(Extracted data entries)
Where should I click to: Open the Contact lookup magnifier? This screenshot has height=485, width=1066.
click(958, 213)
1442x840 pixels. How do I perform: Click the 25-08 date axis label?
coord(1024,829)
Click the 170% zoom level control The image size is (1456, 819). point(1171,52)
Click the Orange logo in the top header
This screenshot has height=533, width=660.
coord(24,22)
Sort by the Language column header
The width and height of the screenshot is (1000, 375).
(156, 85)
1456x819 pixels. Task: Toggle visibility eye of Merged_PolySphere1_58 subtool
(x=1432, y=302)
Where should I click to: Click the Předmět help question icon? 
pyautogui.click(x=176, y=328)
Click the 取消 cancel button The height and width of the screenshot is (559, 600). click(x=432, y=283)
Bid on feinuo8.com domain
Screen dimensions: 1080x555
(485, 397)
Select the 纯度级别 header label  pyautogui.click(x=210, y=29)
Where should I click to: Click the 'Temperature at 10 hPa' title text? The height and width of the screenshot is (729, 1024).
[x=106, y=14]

*GOAL*. Rewrite the lines above as a numbered list, omitting any blank lines.

*RIGHT ANSWER*.
1. Where should I click to: Open the Contact lookup magnifier? This screenshot has height=485, width=1066.
2. click(958, 213)
3. 1442x840 pixels. How do I perform: Click the 25-08 date axis label?
4. coord(1024,829)
5. Click the 170% zoom level control The image size is (1456, 819). point(1171,52)
6. Click the Orange logo in the top header
7. This screenshot has height=533, width=660.
8. coord(24,22)
9. Sort by the Language column header
10. The width and height of the screenshot is (1000, 375).
11. (156, 85)
12. 1456x819 pixels. Task: Toggle visibility eye of Merged_PolySphere1_58 subtool
13. (x=1432, y=302)
14. Where should I click to: Click the Předmět help question icon? 
15. pyautogui.click(x=176, y=328)
16. Click the 取消 cancel button The height and width of the screenshot is (559, 600). click(x=432, y=283)
17. Bid on feinuo8.com domain
18. Screen dimensions: 1080x555
19. (485, 397)
20. Select the 纯度级别 header label  pyautogui.click(x=210, y=29)
21. Where should I click to: Click the 'Temperature at 10 hPa' title text? The height and width of the screenshot is (729, 1024).
22. [x=106, y=14]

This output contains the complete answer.